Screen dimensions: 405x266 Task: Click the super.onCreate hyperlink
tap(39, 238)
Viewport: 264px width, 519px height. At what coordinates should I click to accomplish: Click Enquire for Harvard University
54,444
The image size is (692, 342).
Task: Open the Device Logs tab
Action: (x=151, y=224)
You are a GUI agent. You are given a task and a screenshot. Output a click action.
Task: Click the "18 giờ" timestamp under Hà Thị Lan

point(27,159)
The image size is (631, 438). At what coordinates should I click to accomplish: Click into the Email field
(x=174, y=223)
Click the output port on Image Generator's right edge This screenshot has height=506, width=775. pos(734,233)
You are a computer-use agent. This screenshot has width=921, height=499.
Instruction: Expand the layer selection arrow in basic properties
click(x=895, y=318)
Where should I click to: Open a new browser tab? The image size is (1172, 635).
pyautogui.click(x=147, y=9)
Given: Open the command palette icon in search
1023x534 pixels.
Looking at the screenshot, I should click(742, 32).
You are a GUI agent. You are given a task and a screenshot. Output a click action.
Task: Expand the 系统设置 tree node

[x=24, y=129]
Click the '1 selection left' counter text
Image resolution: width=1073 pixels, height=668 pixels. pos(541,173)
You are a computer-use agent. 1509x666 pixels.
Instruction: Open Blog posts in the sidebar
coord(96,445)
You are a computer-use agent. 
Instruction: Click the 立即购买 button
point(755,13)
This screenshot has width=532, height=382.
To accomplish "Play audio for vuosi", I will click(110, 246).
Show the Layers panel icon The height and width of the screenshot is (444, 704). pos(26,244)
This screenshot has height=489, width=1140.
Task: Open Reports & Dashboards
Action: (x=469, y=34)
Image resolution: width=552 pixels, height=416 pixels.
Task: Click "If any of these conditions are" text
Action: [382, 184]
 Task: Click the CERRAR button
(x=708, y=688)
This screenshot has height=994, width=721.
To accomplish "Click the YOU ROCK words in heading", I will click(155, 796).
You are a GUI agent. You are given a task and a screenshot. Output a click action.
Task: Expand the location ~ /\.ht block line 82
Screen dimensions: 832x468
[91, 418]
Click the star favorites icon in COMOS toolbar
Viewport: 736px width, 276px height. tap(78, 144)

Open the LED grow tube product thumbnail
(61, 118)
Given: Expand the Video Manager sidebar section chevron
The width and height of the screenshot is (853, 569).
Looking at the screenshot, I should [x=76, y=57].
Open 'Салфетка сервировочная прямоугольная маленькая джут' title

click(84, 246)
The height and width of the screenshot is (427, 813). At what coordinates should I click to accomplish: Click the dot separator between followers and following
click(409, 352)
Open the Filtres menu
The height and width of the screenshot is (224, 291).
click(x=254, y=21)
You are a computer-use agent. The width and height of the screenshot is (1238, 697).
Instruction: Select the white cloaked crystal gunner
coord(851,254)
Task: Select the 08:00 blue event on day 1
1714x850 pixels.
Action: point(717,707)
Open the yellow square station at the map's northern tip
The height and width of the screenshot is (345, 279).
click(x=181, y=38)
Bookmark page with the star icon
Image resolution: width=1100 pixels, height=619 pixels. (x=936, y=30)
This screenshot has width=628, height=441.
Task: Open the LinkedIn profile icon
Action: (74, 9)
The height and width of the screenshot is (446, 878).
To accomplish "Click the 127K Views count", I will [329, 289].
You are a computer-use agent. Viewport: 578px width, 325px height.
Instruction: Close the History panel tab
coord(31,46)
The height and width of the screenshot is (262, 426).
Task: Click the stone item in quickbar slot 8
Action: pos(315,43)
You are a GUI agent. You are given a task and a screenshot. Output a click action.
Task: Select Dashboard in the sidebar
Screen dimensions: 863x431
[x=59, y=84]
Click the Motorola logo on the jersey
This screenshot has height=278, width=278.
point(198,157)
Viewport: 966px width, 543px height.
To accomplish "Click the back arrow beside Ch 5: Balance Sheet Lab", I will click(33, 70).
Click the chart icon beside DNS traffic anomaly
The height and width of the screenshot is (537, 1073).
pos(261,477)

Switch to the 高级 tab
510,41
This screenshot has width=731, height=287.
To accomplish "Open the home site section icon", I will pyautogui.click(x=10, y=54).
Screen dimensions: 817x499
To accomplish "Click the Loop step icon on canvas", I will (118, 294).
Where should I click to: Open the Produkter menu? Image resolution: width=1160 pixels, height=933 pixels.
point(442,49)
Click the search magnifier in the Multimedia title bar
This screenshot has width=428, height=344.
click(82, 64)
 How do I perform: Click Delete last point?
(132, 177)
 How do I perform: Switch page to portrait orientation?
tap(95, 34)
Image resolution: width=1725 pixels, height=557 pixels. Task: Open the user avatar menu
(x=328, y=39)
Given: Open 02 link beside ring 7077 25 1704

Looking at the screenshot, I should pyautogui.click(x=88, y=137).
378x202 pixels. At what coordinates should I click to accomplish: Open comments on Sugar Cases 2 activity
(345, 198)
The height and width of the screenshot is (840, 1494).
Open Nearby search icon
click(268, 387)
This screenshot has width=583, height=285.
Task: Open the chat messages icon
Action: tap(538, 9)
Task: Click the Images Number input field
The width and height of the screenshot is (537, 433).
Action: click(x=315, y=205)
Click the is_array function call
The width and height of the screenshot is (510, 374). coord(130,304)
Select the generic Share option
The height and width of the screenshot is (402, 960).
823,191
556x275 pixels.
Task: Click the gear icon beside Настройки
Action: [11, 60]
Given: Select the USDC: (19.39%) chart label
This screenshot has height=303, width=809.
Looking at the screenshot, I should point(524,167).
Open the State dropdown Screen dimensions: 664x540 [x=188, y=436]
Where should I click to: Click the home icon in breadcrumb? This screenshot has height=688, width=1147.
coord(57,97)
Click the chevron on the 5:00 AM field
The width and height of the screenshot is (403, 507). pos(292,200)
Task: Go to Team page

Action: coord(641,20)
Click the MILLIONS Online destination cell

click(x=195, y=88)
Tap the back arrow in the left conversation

--- REQUIRED WORK ---
Repeat all of the lines above, with no changes.

--- RESPONSE TO THE TASK ---
Screen dimensions: 405x266 Task: Click the super.onCreate hyperlink
tap(39, 238)
Viewport: 264px width, 519px height. At what coordinates should I click to accomplish: Click Enquire for Harvard University
54,444
The image size is (692, 342).
Task: Open the Device Logs tab
Action: (x=151, y=224)
You are a GUI agent. You are given a task and a screenshot. Output a click action.
Task: Click the "18 giờ" timestamp under Hà Thị Lan

point(27,159)
The image size is (631, 438). At what coordinates should I click to accomplish: Click into the Email field
(x=174, y=223)
Click the output port on Image Generator's right edge This screenshot has height=506, width=775. pos(734,233)
You are a computer-use agent. This screenshot has width=921, height=499.
Instruction: Expand the layer selection arrow in basic properties
click(x=895, y=318)
Where should I click to: Open a new browser tab? The image size is (1172, 635).
pyautogui.click(x=147, y=9)
Given: Open the command palette icon in search
1023x534 pixels.
Looking at the screenshot, I should click(742, 32).
You are a GUI agent. You are given a task and a screenshot. Output a click action.
Task: Expand the 系统设置 tree node

[x=24, y=129]
Click the '1 selection left' counter text
Image resolution: width=1073 pixels, height=668 pixels. pos(541,173)
You are a computer-use agent. 1509x666 pixels.
Instruction: Open Blog posts in the sidebar
coord(96,445)
You are a computer-use agent. 
Instruction: Click the 立即购买 button
point(755,13)
This screenshot has width=532, height=382.
To accomplish "Play audio for vuosi", I will click(110, 246).
Show the Layers panel icon The height and width of the screenshot is (444, 704). pos(26,244)
This screenshot has height=489, width=1140.
Task: Open Reports & Dashboards
Action: (x=469, y=34)
Image resolution: width=552 pixels, height=416 pixels.
Task: Click "If any of these conditions are" text
Action: [382, 184]
 Task: Click the CERRAR button
(x=708, y=688)
This screenshot has height=994, width=721.
To accomplish "Click the YOU ROCK words in heading", I will click(155, 796).
You are a GUI agent. You are given a task and a screenshot. Output a click action.
Task: Expand the location ~ /\.ht block line 82
Screen dimensions: 832x468
[91, 418]
Click the star favorites icon in COMOS toolbar
Viewport: 736px width, 276px height. tap(78, 144)

Open the LED grow tube product thumbnail
(61, 118)
Given: Expand the Video Manager sidebar section chevron
The width and height of the screenshot is (853, 569).
Looking at the screenshot, I should [x=76, y=57].
Open 'Салфетка сервировочная прямоугольная маленькая джут' title

click(84, 246)
The height and width of the screenshot is (427, 813). At what coordinates should I click to accomplish: Click the dot separator between followers and following
click(409, 352)
Open the Filtres menu
The height and width of the screenshot is (224, 291).
click(x=254, y=21)
You are a computer-use agent. The width and height of the screenshot is (1238, 697).
Instruction: Select the white cloaked crystal gunner
coord(851,254)
Task: Select the 08:00 blue event on day 1
1714x850 pixels.
Action: point(717,707)
Open the yellow square station at the map's northern tip
The height and width of the screenshot is (345, 279).
click(x=181, y=38)
Bookmark page with the star icon
Image resolution: width=1100 pixels, height=619 pixels. (x=936, y=30)
This screenshot has width=628, height=441.
Task: Open the LinkedIn profile icon
Action: (74, 9)
The height and width of the screenshot is (446, 878).
To accomplish "Click the 127K Views count", I will [329, 289].
You are a computer-use agent. Viewport: 578px width, 325px height.
Instruction: Close the History panel tab
coord(31,46)
The height and width of the screenshot is (262, 426).
Task: Click the stone item in quickbar slot 8
Action: pos(315,43)
You are a GUI agent. You are given a task and a screenshot. Output a click action.
Task: Select Dashboard in the sidebar
Screen dimensions: 863x431
[x=59, y=84]
Click the Motorola logo on the jersey
This screenshot has height=278, width=278.
point(198,157)
Viewport: 966px width, 543px height.
To accomplish "Click the back arrow beside Ch 5: Balance Sheet Lab", I will click(33, 70).
Click the chart icon beside DNS traffic anomaly
The height and width of the screenshot is (537, 1073).
pos(261,477)

Switch to the 高级 tab
510,41
This screenshot has width=731, height=287.
To accomplish "Open the home site section icon", I will pyautogui.click(x=10, y=54).
Screen dimensions: 817x499
To accomplish "Click the Loop step icon on canvas", I will (118, 294).
Where should I click to: Open the Produkter menu? Image resolution: width=1160 pixels, height=933 pixels.
point(442,49)
Click the search magnifier in the Multimedia title bar
This screenshot has width=428, height=344.
click(82, 64)
 How do I perform: Click Delete last point?
(132, 177)
 How do I perform: Switch page to portrait orientation?
tap(95, 34)
Image resolution: width=1725 pixels, height=557 pixels. Task: Open the user avatar menu
(x=328, y=39)
Given: Open 02 link beside ring 7077 25 1704

Looking at the screenshot, I should pyautogui.click(x=88, y=137).
378x202 pixels. At what coordinates should I click to accomplish: Open comments on Sugar Cases 2 activity
(345, 198)
The height and width of the screenshot is (840, 1494).
Open Nearby search icon
click(268, 387)
This screenshot has width=583, height=285.
Task: Open the chat messages icon
Action: tap(538, 9)
Task: Click the Images Number input field
The width and height of the screenshot is (537, 433).
Action: click(x=315, y=205)
Click the is_array function call
The width and height of the screenshot is (510, 374). coord(130,304)
Select the generic Share option
The height and width of the screenshot is (402, 960).
823,191
556x275 pixels.
Task: Click the gear icon beside Настройки
Action: [11, 60]
Given: Select the USDC: (19.39%) chart label
This screenshot has height=303, width=809.
Looking at the screenshot, I should point(524,167).
Open the State dropdown Screen dimensions: 664x540 [x=188, y=436]
Where should I click to: Click the home icon in breadcrumb? This screenshot has height=688, width=1147.
coord(57,97)
Click the chevron on the 5:00 AM field
The width and height of the screenshot is (403, 507). pos(292,200)
Task: Go to Team page

Action: coord(641,20)
Click the MILLIONS Online destination cell

click(x=195, y=88)
Tap the back arrow in the left conversation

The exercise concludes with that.